A Woman Abroad // Croatia
My decision to venture to Croatia was based on two things; 1. It was recommended by several friends and 2. Beaches. So in late April of this year I packed my swimsuit and fleece (just in case) and headed from Budapest, Hungary (that’s another story!) to Zagreb by way of train and just after 7 hours landed in the country’s capital city.
I’ve found the “man-on-a-horse-statue to be quite the staple in major European cities.
I spent just one night because Plitvice National Park was heavy on my mind and I was beyond anxious to see it with my very own eyes and inevitably through a camera lens.
The day began a bit dreary but by mid-afternoon it was nothing but sunny skies and puffy bright clouds.
Plitvice National Park is home to an abundance of creepers and crawlers, mammals, birds, fish and so far over 1,267 different plants have been counted.
If you are afraid of heights or weary around rushing water, this is not the adventure for you. The trail predominately consists of wooden boards that take you inches from the water at times. A steady foot is necessary and if you make the trek during the summer months, good balance will come in handy too, the trails are thin and well, wooden slats aren’t the most even surface to trudge on.
Busses run from Plitvice to Split, one of the larger cities along the Dalmation Coast. It is a busy city as it acts as a port to many of the Croatian Islands. Arriving in a torrential and chilly down pour, hopes of the beach (in a traditional sense) were washed away but I came for the beach and I was getting in.
The statue of Grgur Ninski “Gregory of Nin” (a 10th-century bishop who introduced the Croatian language into religious services) towers just outside the cities wall and it is said rubbing his foot brings good luck, I was hoping to swap sun for luck and low and behold it worked though I should have had the forethought to request warmth as well.

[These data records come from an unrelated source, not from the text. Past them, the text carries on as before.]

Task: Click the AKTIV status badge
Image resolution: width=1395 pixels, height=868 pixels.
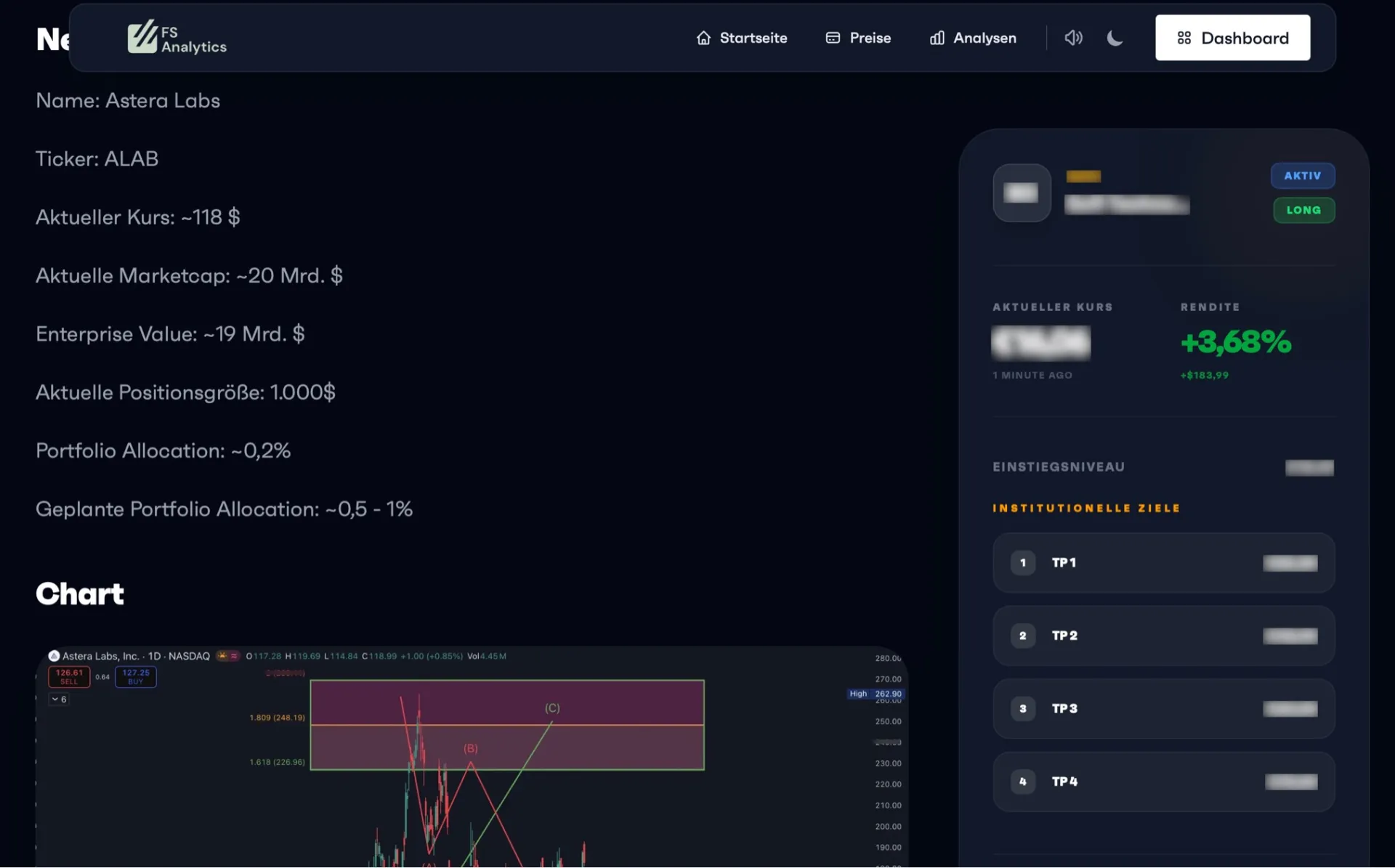Action: [1302, 176]
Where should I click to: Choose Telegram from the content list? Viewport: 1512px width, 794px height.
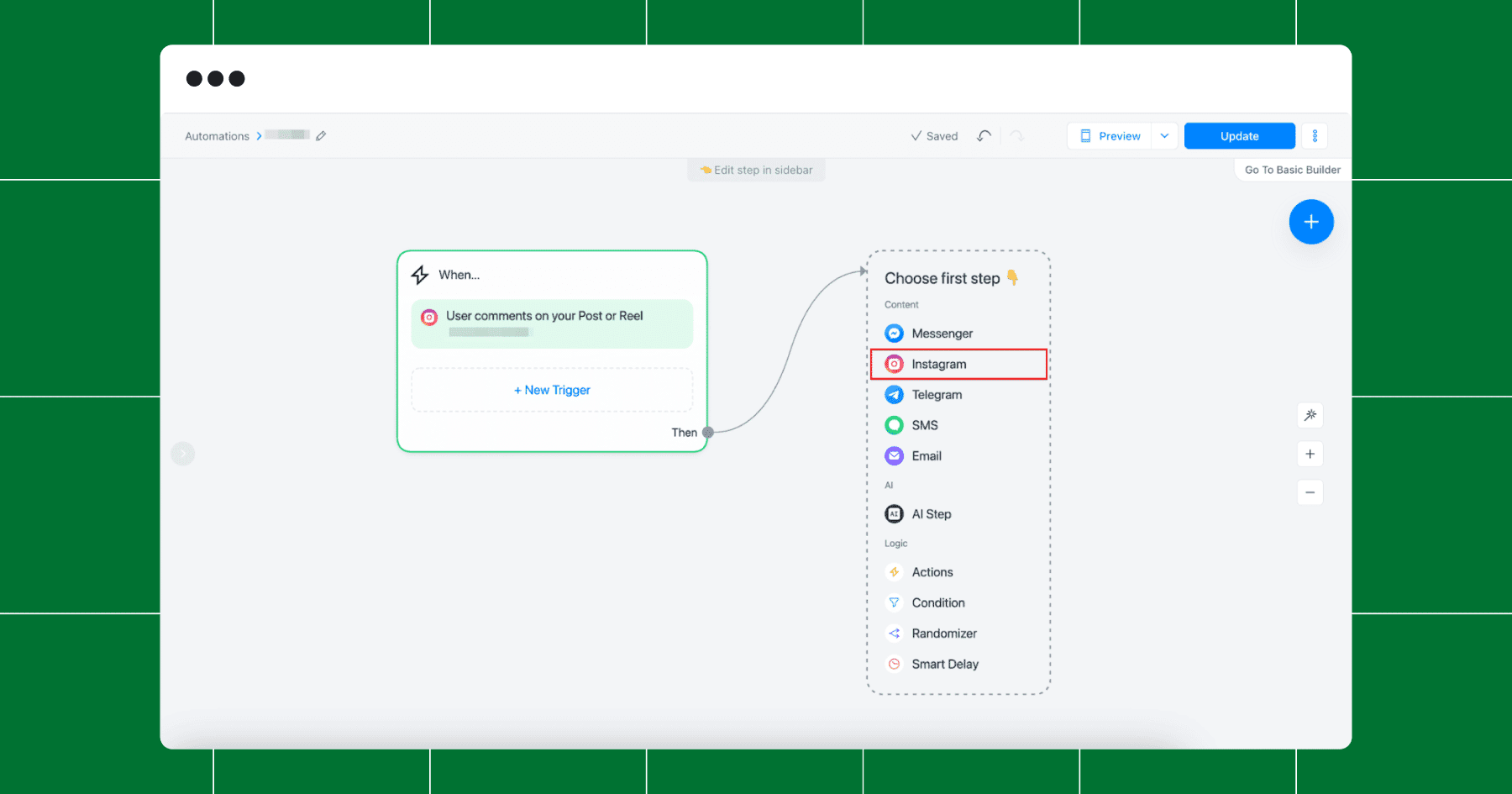(x=958, y=395)
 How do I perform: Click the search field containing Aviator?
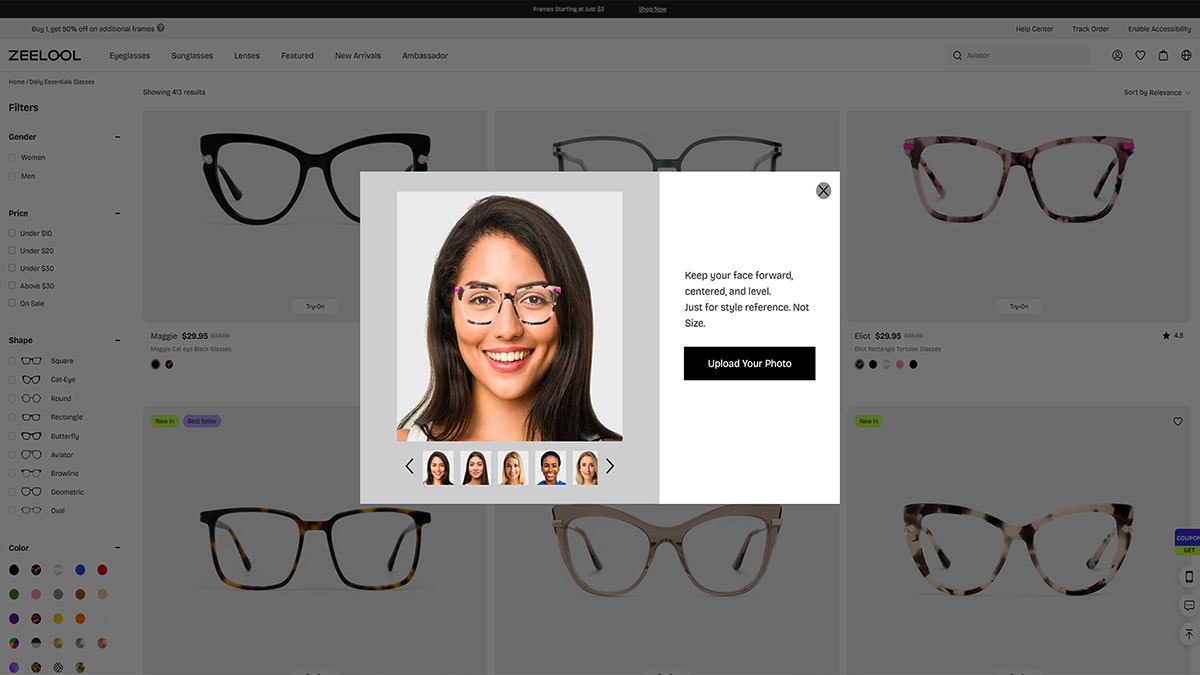tap(1020, 56)
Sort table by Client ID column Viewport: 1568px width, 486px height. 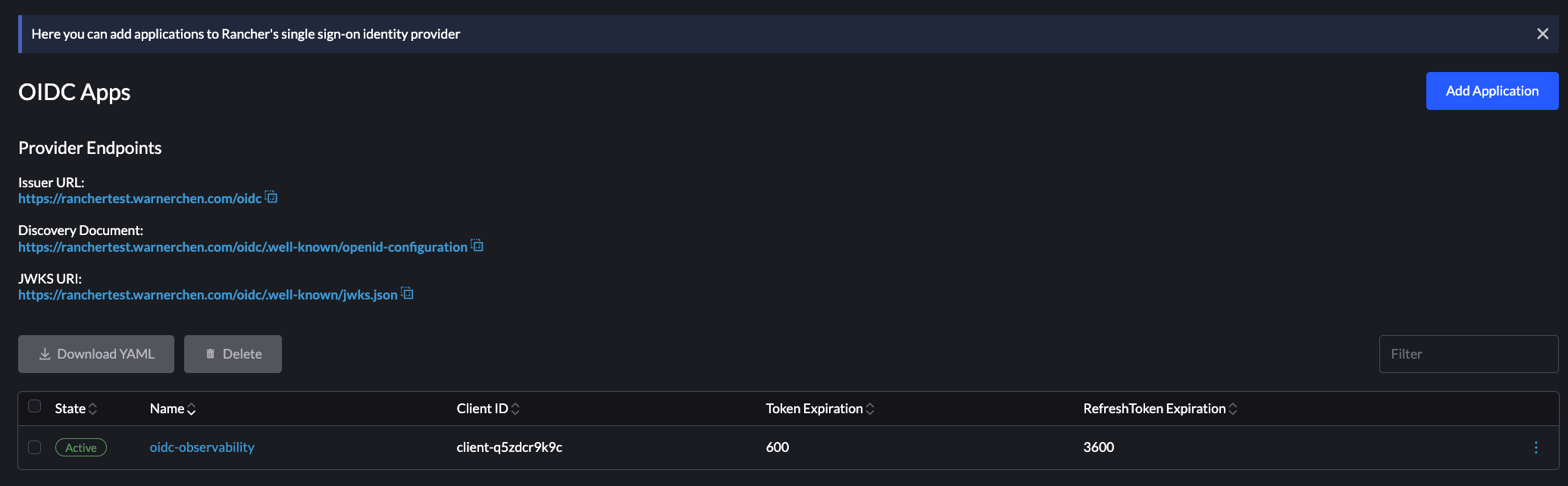[515, 409]
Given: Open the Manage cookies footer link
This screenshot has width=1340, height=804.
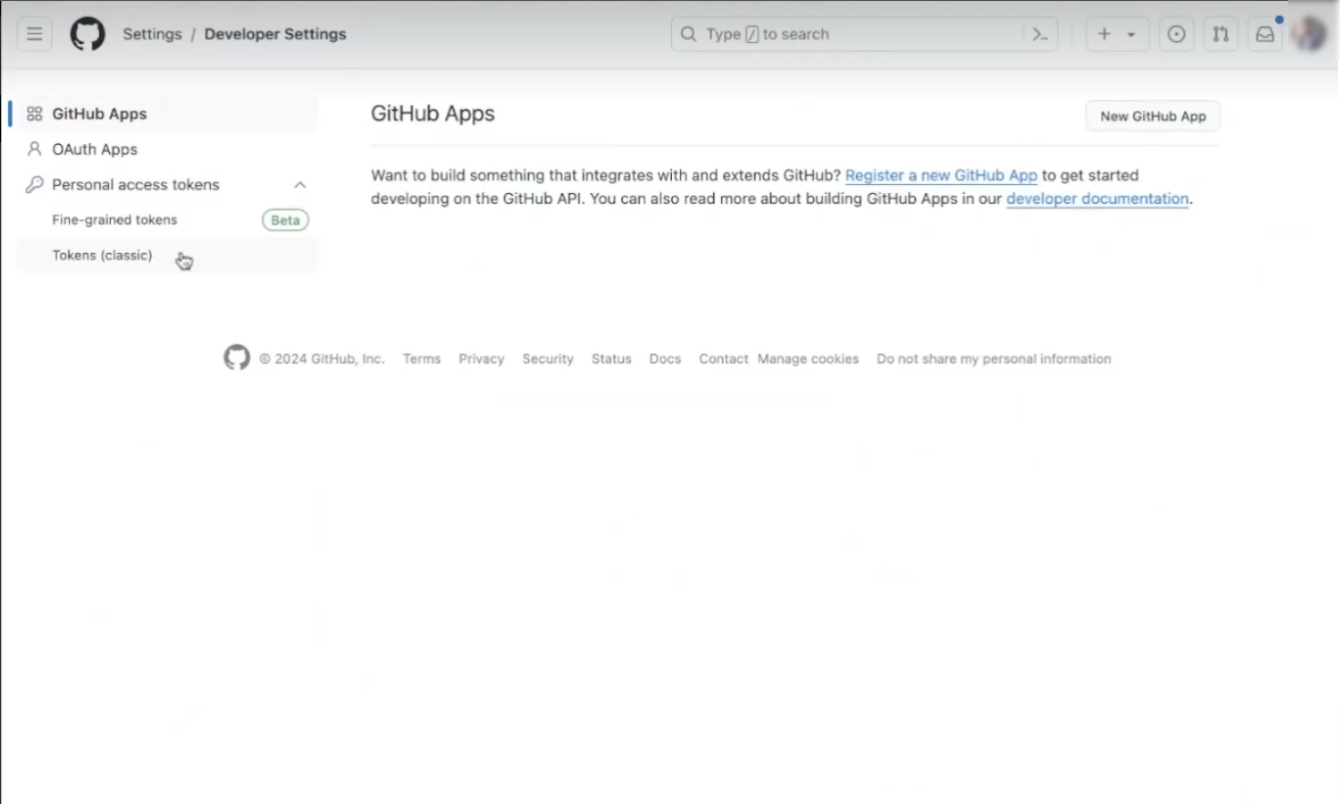Looking at the screenshot, I should click(x=807, y=358).
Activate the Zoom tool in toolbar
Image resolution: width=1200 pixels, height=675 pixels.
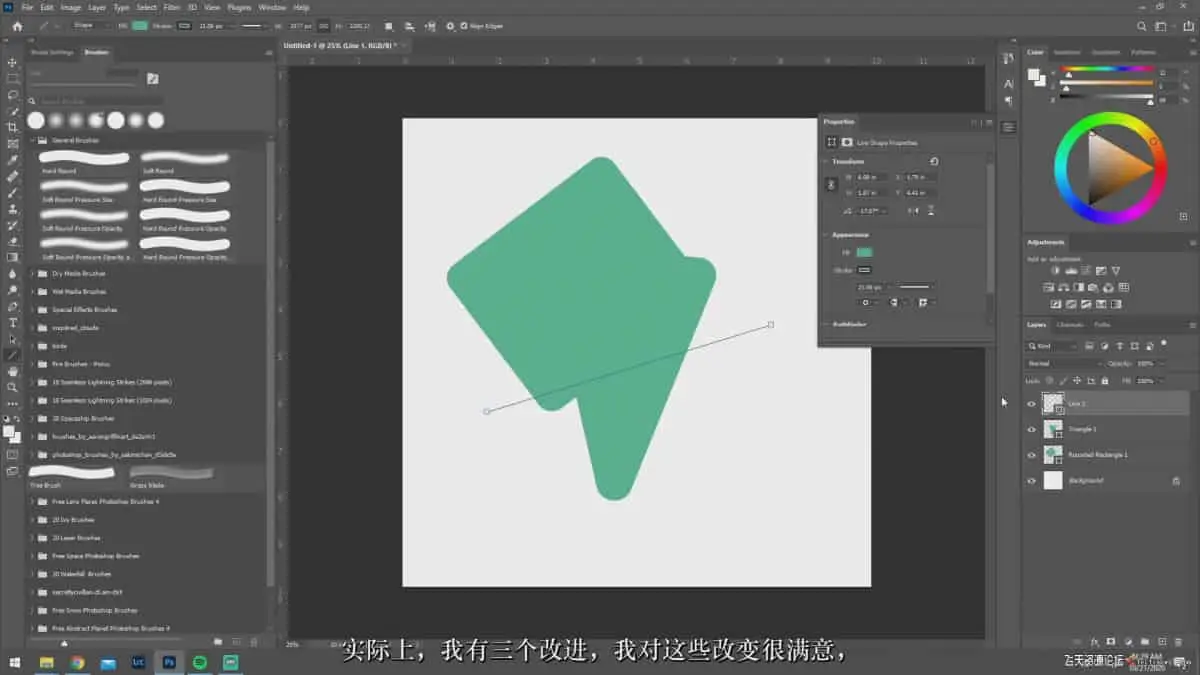13,387
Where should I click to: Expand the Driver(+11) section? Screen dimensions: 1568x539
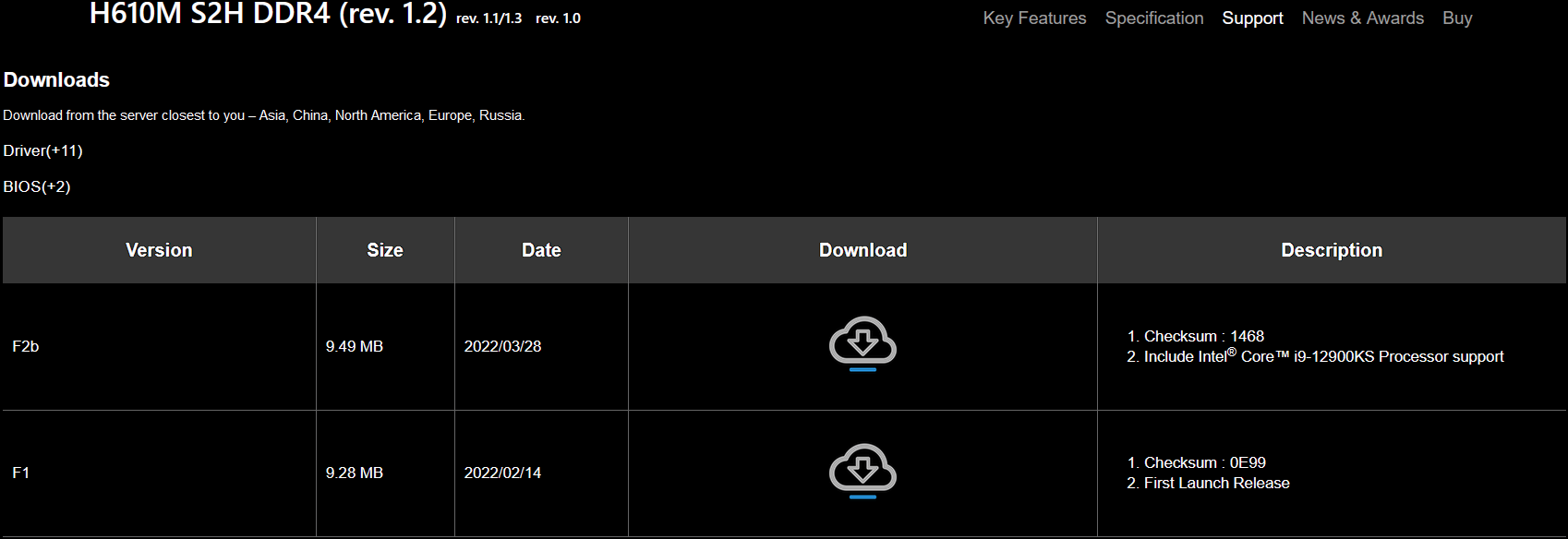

The stunning white walls of the Old Town of Split, as well as the Diocletian’s Palace are a product of Brač stone, which was imported to the US and used in our fair country’s Presidential Palace otherwise known as The White House.
It is just a short ferry ride (roughly 2 ½ hours) to the most outer lying Croatian island, Vis. The island was under Yugoslavian rule until 1991 and so it is one of the lesser developed and quieter islands.
For those seeking solidarity, Vis is the place for you.
On the opposite side of the island, a long and windy 30-minute motorbike ride rests the harbor village of Komiza.
To continue down the coast it took a return trip to Split and a bus ride that passes briefly through (and to my pleasure) the portion of the Dalmatian Coast that belongs to Bosnia-Herzegovina. So after the pit-stop was the last stop, the Fortress of Dubrovnik.
By far the most touristy city in Croatia, even in the off-season, Dubrovnik was a hustle and bustle of busy. The Old City sits within the fortress walls and though it is a mess of tourist traps and shopping centers a dart down an alley will lead you to the homes of the locals.
It’s easy to disappear and find amusement in the souvenir shops and main roads of not only Dubrovnik but most big cities travels take you to. Remember though, that what you see is what you get and remember that this place is not only someone’s home but history too and that is not to be overlooked.